◆ **Provided records**:
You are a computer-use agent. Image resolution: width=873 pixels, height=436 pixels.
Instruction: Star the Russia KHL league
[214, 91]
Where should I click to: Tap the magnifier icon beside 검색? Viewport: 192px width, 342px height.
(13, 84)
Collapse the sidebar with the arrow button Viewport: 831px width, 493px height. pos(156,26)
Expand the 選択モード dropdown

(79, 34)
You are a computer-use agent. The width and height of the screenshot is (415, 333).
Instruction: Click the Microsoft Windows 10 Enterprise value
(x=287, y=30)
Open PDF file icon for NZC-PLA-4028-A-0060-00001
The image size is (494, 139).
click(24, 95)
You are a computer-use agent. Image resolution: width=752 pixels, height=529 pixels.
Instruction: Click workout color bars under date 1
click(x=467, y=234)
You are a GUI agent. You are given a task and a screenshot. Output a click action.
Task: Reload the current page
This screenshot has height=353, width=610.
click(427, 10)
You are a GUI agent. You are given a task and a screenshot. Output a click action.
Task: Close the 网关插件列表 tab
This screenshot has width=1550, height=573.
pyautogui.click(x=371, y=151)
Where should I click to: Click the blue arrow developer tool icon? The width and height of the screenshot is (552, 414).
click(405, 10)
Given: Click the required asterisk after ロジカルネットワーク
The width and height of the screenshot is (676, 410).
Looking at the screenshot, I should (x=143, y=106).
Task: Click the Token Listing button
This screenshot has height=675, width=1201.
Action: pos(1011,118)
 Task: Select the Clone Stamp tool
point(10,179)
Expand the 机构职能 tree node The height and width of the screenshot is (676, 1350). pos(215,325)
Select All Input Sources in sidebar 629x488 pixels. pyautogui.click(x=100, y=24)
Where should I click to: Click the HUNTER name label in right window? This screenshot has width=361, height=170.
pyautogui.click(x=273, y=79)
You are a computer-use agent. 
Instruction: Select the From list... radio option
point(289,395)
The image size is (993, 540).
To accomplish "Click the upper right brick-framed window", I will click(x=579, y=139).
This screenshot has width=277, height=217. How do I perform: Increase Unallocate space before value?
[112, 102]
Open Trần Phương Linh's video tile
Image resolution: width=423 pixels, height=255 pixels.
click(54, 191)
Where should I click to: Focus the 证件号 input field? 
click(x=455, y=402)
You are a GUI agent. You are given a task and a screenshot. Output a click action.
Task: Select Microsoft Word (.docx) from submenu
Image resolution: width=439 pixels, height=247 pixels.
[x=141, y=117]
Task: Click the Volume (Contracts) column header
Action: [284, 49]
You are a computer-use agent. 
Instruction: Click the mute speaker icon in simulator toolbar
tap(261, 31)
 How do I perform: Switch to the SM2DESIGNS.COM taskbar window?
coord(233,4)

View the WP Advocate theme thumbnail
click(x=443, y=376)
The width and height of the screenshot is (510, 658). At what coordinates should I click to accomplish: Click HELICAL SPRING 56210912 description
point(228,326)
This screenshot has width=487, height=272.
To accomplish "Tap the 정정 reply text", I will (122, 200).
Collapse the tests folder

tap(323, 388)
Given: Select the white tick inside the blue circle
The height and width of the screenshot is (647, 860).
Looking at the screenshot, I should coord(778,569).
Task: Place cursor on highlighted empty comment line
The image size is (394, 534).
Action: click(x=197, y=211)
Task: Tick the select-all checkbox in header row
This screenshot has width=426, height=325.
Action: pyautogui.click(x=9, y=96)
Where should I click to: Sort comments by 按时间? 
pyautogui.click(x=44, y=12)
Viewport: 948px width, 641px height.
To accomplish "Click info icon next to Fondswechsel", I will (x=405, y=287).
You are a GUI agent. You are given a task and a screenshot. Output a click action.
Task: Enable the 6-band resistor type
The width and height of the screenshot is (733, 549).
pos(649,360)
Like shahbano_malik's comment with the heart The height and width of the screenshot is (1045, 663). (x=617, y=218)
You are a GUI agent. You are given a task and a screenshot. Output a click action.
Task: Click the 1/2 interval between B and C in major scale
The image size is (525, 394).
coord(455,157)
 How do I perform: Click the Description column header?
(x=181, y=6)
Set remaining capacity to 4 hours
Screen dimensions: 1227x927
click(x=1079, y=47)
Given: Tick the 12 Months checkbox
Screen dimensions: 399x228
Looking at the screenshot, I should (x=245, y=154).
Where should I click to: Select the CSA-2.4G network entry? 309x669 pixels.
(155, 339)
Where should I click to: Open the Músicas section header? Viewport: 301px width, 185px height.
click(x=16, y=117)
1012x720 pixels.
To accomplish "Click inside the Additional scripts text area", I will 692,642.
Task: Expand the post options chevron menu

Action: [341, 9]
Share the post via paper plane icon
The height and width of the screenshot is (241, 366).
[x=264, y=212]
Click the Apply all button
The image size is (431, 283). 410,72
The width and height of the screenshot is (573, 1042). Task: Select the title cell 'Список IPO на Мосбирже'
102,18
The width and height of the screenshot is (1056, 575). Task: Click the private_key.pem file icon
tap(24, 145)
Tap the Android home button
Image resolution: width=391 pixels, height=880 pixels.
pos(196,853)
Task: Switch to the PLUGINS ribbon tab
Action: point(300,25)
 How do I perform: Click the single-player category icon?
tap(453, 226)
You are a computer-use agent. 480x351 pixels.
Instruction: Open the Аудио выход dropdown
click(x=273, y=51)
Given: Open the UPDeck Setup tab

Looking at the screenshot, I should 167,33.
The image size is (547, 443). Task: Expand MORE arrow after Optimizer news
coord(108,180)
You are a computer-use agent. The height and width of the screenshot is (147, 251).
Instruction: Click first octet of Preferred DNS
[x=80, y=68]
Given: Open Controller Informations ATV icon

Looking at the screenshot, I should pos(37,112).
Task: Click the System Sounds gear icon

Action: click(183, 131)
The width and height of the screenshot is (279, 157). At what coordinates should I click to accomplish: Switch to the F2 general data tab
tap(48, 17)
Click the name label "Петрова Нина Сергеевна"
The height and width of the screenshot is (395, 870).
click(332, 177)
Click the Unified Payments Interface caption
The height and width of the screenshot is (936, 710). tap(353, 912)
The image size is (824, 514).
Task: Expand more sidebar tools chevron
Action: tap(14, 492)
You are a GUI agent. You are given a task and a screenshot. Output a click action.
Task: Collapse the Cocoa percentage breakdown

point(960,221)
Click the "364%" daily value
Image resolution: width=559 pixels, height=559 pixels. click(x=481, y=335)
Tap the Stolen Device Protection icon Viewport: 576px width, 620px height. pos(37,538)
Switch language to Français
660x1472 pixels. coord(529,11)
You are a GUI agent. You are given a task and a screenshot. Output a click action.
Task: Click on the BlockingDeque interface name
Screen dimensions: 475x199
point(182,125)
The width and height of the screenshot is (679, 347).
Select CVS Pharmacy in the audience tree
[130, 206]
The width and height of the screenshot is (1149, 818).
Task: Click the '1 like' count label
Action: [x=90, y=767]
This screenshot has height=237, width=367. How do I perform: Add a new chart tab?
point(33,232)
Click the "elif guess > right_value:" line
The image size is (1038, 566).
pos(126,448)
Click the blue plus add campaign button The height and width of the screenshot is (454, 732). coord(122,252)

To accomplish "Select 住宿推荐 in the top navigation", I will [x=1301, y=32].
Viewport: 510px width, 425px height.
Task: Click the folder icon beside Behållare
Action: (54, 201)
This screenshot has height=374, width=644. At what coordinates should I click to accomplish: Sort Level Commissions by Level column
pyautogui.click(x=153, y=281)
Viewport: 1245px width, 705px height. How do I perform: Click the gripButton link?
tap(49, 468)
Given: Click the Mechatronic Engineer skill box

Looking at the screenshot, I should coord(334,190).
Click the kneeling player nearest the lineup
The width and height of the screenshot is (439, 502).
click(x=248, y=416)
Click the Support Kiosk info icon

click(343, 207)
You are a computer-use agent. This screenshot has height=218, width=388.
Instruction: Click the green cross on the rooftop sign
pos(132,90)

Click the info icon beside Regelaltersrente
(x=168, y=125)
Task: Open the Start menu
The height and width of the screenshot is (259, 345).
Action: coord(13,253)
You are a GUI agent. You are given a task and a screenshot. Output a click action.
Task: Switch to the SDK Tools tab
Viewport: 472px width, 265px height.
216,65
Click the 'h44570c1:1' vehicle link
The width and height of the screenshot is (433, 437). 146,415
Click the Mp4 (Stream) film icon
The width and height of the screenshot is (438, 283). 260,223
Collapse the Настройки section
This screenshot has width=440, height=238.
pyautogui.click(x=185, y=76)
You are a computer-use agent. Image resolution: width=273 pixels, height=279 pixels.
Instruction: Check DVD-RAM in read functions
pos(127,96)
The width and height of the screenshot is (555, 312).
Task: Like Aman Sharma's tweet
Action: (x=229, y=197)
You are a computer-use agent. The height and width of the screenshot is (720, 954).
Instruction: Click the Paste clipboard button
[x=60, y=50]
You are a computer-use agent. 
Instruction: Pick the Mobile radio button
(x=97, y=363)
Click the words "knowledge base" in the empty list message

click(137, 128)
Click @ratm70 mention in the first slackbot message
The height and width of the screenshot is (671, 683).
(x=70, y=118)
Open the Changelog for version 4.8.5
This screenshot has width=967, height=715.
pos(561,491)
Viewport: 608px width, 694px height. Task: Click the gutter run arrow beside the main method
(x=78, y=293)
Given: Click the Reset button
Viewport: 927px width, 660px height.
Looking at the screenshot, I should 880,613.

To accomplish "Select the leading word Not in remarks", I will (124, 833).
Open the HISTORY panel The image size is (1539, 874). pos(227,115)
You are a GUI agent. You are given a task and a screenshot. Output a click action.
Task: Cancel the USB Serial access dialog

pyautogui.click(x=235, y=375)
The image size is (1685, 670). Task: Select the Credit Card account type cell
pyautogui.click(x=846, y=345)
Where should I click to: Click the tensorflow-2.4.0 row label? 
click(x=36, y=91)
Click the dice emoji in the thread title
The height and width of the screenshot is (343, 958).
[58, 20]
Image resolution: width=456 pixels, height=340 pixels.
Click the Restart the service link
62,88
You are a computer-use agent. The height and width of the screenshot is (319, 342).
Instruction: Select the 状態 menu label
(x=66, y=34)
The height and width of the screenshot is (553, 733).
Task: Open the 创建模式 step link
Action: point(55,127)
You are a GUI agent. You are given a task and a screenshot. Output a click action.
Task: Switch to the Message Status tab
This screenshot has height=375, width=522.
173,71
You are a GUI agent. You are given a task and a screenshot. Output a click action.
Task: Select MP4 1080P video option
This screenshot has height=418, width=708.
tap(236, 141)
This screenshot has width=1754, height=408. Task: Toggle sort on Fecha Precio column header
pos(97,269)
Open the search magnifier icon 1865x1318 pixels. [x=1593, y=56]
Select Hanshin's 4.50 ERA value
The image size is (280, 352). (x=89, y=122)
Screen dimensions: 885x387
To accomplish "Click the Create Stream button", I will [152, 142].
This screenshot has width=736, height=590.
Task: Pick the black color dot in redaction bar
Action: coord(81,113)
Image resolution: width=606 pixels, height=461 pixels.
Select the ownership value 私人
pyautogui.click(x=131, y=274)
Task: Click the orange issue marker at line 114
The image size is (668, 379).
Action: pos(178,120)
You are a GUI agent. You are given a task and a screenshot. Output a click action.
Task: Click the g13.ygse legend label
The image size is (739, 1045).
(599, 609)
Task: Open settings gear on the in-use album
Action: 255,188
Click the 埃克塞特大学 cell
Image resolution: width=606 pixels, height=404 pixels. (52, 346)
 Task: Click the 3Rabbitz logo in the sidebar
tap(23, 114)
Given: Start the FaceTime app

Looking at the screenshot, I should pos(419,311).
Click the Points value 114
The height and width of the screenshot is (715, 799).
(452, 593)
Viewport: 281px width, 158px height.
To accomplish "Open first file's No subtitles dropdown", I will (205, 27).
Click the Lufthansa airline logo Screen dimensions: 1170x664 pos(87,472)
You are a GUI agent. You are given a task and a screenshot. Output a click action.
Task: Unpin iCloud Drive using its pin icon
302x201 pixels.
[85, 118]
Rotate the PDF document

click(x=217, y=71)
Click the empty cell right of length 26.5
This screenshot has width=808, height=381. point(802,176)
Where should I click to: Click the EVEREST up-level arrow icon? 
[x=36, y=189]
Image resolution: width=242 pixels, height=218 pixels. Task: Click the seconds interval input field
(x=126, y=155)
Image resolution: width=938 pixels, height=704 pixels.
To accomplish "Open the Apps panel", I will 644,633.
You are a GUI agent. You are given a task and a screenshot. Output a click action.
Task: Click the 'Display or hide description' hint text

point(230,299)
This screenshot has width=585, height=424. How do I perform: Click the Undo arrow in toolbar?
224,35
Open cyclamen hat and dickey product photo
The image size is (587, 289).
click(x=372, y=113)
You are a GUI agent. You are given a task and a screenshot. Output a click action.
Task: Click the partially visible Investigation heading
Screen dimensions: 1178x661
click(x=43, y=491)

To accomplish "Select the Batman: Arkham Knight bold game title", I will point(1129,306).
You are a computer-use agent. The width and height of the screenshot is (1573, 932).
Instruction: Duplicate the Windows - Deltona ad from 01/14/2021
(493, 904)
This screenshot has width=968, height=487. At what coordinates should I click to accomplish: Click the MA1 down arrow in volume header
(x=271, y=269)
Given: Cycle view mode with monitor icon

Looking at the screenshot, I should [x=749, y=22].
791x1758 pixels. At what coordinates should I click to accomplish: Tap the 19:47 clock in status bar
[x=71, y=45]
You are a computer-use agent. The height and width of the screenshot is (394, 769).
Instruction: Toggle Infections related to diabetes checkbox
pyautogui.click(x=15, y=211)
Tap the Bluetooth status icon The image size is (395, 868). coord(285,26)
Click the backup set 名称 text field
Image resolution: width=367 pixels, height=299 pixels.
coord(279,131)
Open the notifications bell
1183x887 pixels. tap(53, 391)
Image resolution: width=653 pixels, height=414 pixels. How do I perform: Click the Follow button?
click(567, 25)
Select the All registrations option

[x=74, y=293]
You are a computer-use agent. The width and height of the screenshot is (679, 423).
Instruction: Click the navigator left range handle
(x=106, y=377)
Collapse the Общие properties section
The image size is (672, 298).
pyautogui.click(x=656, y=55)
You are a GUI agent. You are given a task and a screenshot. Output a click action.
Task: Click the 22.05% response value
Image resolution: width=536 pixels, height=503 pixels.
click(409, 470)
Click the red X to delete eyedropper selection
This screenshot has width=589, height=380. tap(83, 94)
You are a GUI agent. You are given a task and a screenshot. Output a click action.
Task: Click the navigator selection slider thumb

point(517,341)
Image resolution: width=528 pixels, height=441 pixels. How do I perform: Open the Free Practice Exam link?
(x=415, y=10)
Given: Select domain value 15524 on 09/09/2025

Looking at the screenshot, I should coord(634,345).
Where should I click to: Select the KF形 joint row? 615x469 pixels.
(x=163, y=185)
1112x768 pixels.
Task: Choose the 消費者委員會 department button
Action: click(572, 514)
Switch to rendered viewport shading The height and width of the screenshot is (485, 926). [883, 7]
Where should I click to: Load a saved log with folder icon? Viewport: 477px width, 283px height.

◆ **Task statement**: Reproduce exactly the lines above from the line with "Task: Reload the current page" to the line with "Select All Input", including both, and add nothing.

◆ **Response to this exercise**:
Task: Reload the current page
This screenshot has height=353, width=610.
click(427, 10)
You are a GUI agent. You are given a task and a screenshot. Output a click action.
Task: Close the 网关插件列表 tab
This screenshot has width=1550, height=573.
pyautogui.click(x=371, y=151)
Where should I click to: Click the blue arrow developer tool icon? The width and height of the screenshot is (552, 414).
click(405, 10)
Given: Click the required asterisk after ロジカルネットワーク
The width and height of the screenshot is (676, 410).
Looking at the screenshot, I should (x=143, y=106).
Task: Click the Token Listing button
This screenshot has height=675, width=1201.
Action: pos(1011,118)
 Task: Select the Clone Stamp tool
point(10,179)
Expand the 机构职能 tree node The height and width of the screenshot is (676, 1350). pos(215,325)
Select All Input Sources in sidebar 629x488 pixels. pyautogui.click(x=100, y=24)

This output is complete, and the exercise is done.